From last week’s New York trial court decision in Wendy G-M. v. Erin G-M., 2014 WL 1884485 (May 7) (some paragraph breaks added):
Any child born to a married woman by means of artificial insemination performed by persons duly authorized to practice medicine and with the consent in writing of the woman and her husband, shall be deemed the legitimate, birth child of the husband and his wife for all purposes….The aforesaid written consent shall be executed and acknowledged by both the husband and wife and the physician who performs the technique shall certify that he had rendered the service.

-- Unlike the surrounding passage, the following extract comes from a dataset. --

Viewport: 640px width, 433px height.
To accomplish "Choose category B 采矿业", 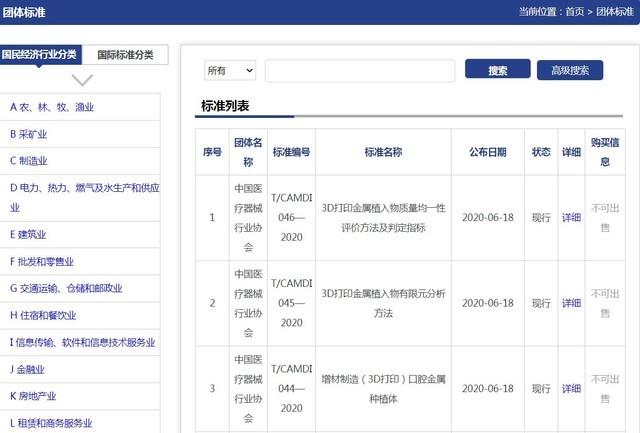I will click(28, 134).
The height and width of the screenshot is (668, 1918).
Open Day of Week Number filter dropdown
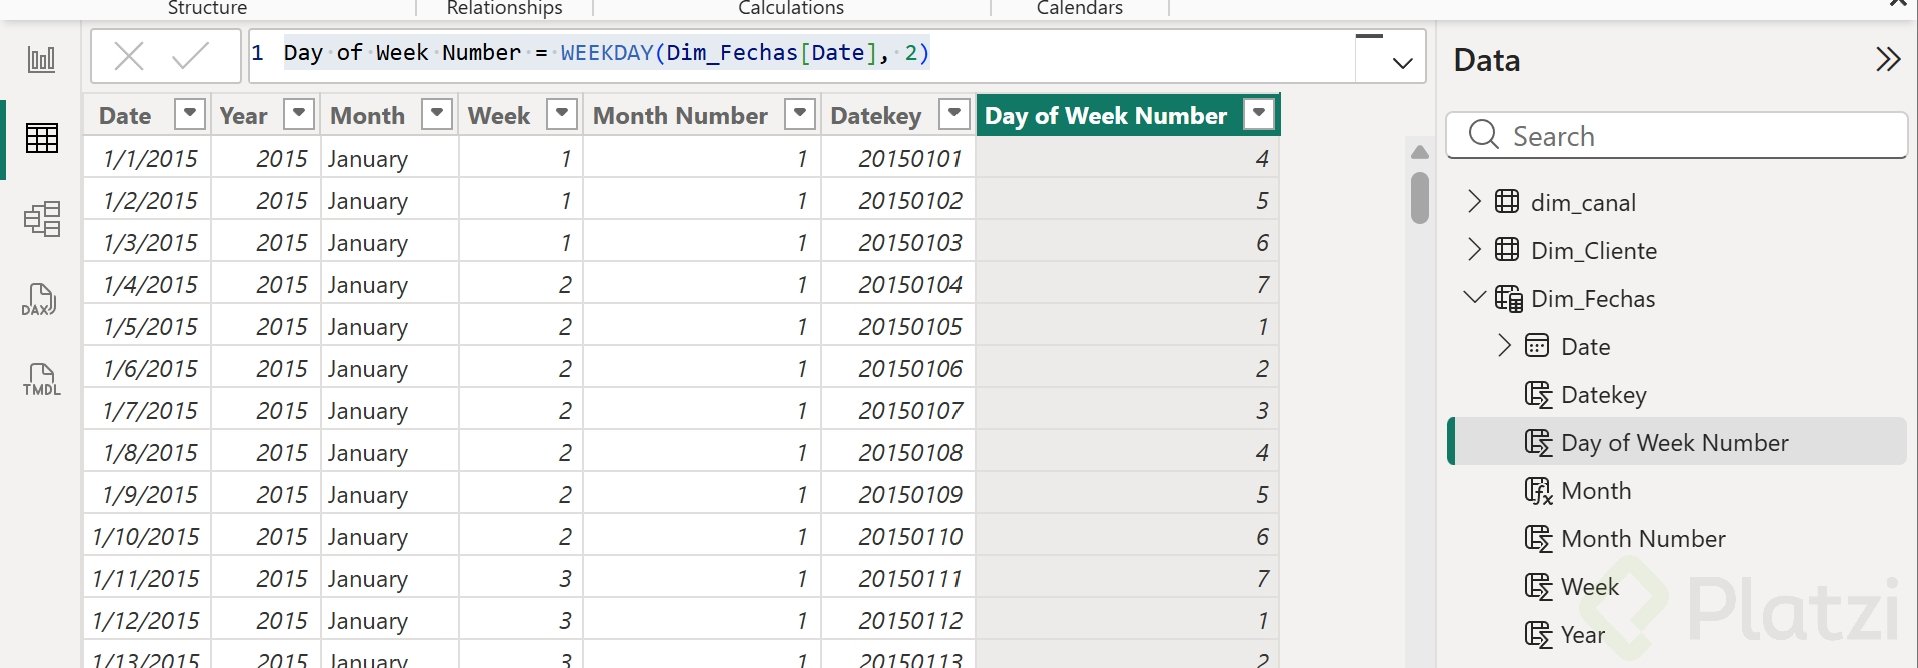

Given New York’s Marriage Equality Act, the statute would apply equally to same-sex spouses; but the court concluded that the consent was invalid, because (quoting New York’s high court) “When there is no acknowledgment at all, it is evident that one of the purposes of the acknowledgment requirement — to impose a measure of deliberation and impress upon the signer the significance of the document — has not been fulfilled…. [T]he lack of an acknowledgment renders the signed consent form, although undisputedly executed by the birth mother and her spouse, ineffective under [the statute].”
2. Nonetheless, the court held, the longstanding presumption of paternity in a marriage — the presumption that a husband is the father of children born to his wife during the marriage — should be applied here, again given the Marriage Equality Act (and the fact that the Act made the parties’ relationship :
The pervasive and powerful common law presumptions that link both spouses in a marriage to a child born of the marriage-the presumption of legitimacy within a marriage and the presumption of a spouse’s consent to artificial insemination-apply to this couple. This court holds that the non-biological spouse is a parent of this child under the common law of New York as much as the birth-mother.
The presumption is rebuttable, for instance if “[t]he birth-mother could produce evidence that she never intended her spouse to be the parent of the [child born through artificial insemination],” or if the spouse provides “evidence that the birth mother failed to obtain any consent prior to the conception.” But absent such rebuttal, children born through artificial insemination during a same-sex marriage are treated as the children not just of the birth mother, but also of her spouse.